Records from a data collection
·····

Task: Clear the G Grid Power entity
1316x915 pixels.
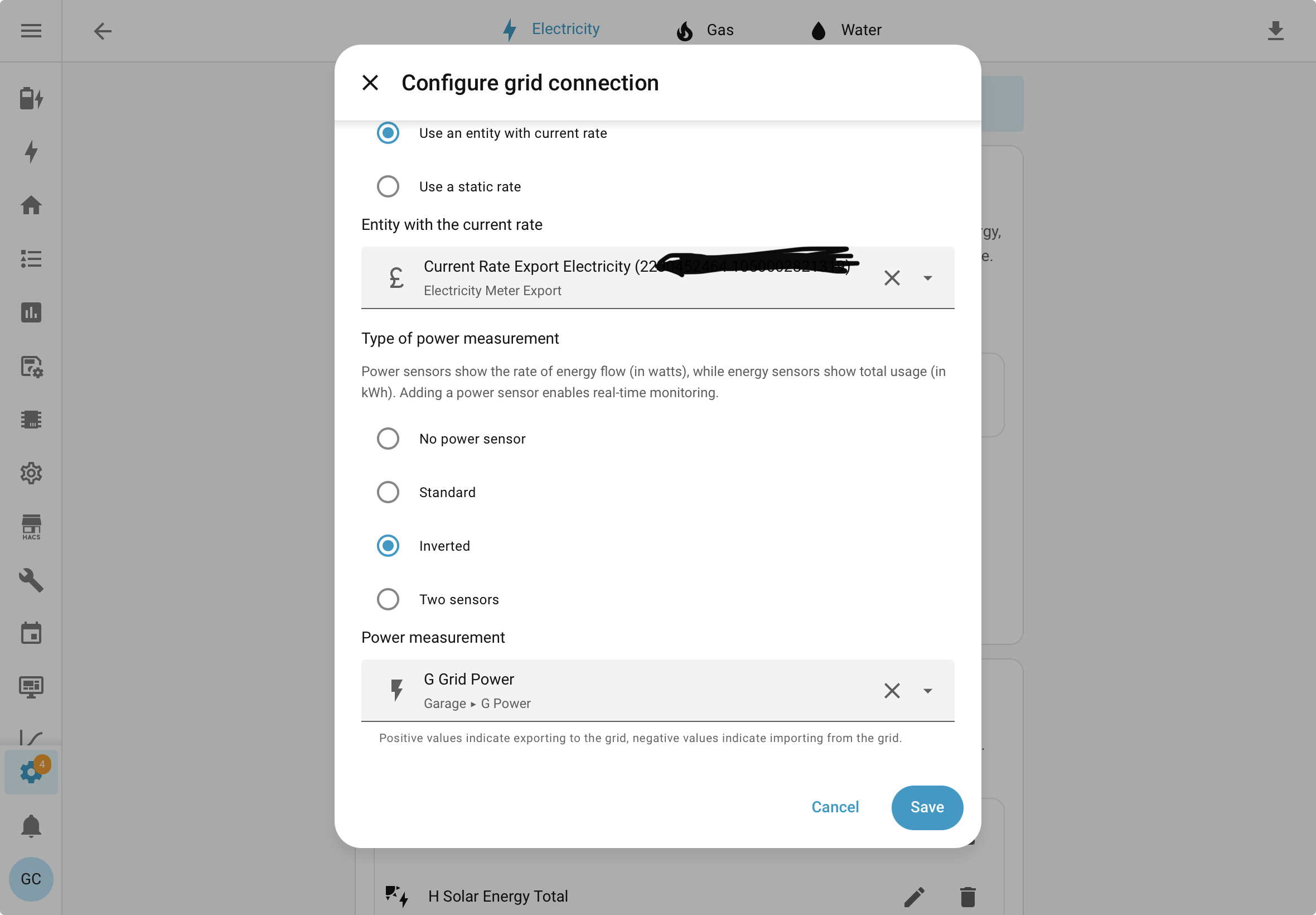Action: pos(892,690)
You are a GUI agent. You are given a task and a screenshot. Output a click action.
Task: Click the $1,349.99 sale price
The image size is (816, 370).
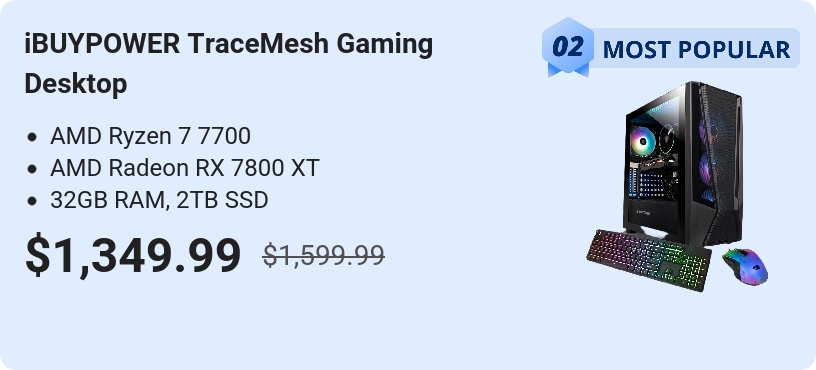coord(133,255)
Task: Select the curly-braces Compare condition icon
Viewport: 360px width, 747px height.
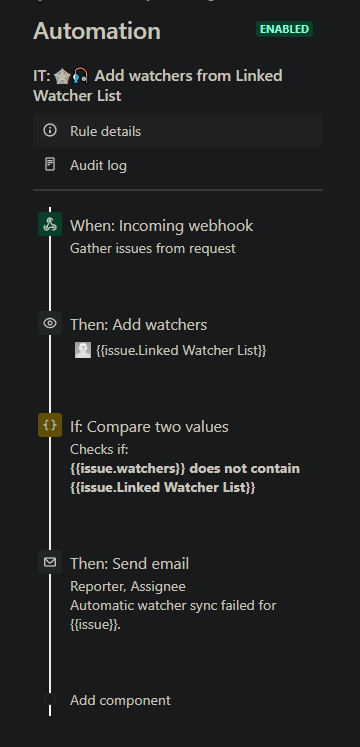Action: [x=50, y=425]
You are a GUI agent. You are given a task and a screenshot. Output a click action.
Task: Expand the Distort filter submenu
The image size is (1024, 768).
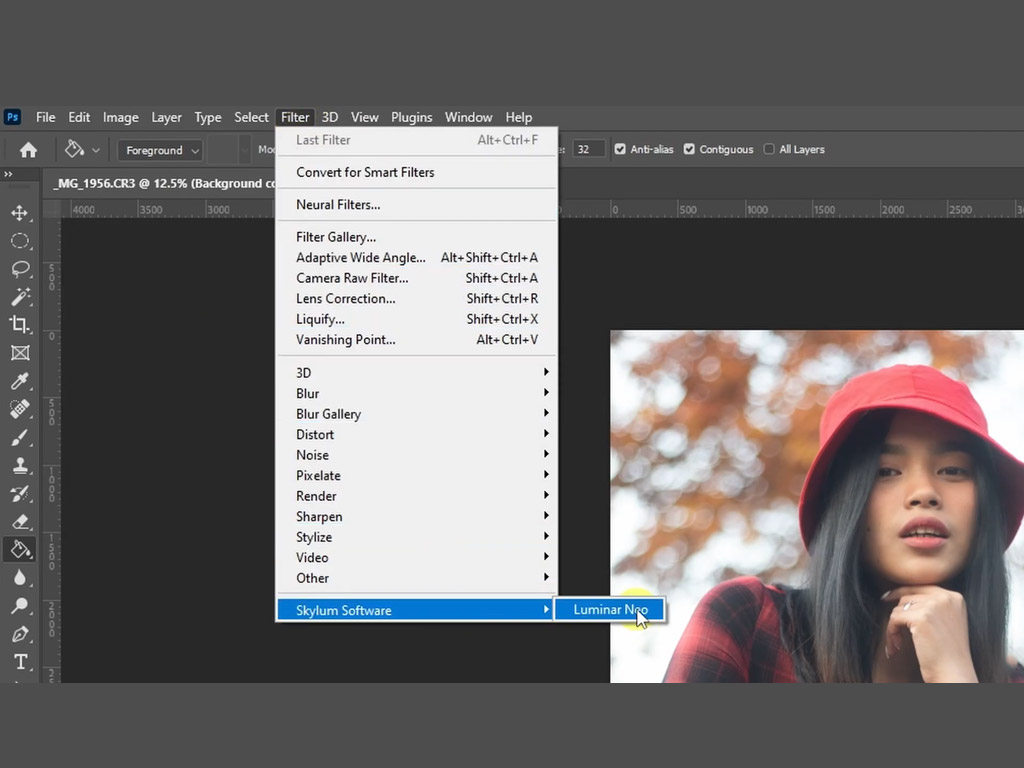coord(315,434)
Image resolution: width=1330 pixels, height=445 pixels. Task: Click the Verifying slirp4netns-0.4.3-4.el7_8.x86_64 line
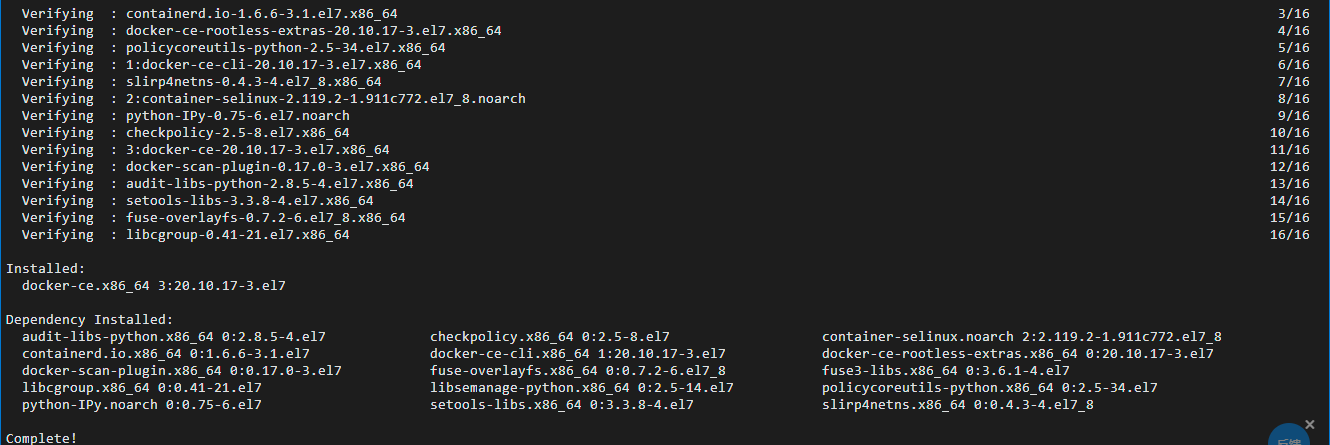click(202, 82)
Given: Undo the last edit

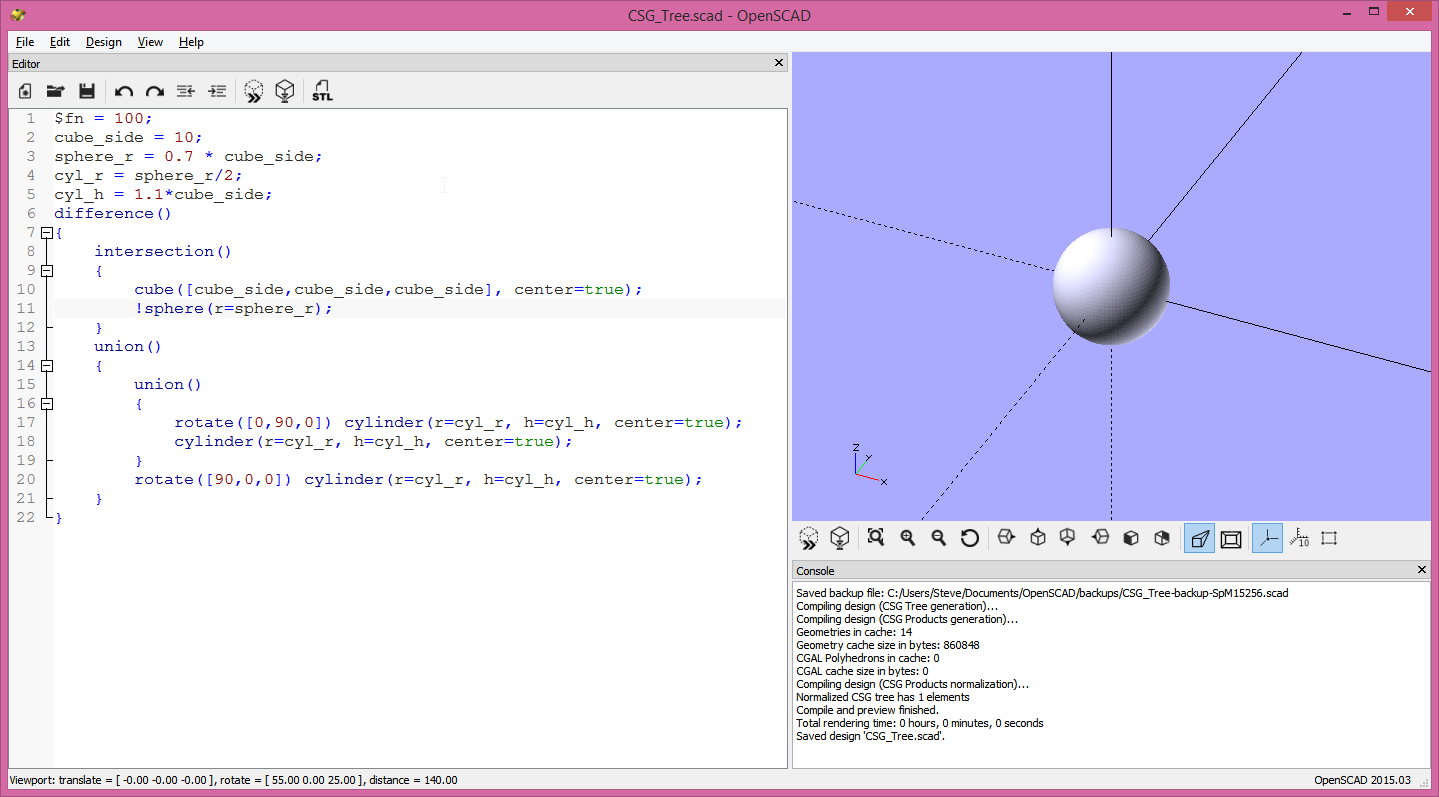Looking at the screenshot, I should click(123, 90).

·····

• INSTRUCTIONS FOR THE TASK: Exactly as written, give the entries above again, with no images.

• ANSWER AREA:
Task: Clear the G Grid Power entity
1316x915 pixels.
Action: pos(892,690)
You are a GUI agent. You are given a task and a screenshot. Output a click action.
Task: Click the $1,349.99 sale price
The image size is (816, 370).
coord(133,255)
Task: Select the curly-braces Compare condition icon
Viewport: 360px width, 747px height.
Action: [x=50, y=425]
You are a GUI agent. You are given a task and a screenshot. Output a click action.
Task: Expand the Distort filter submenu
The image size is (1024, 768).
coord(315,434)
Image resolution: width=1330 pixels, height=445 pixels. Task: Click the Verifying slirp4netns-0.4.3-4.el7_8.x86_64 line
click(202, 82)
Given: Undo the last edit

Looking at the screenshot, I should click(123, 90).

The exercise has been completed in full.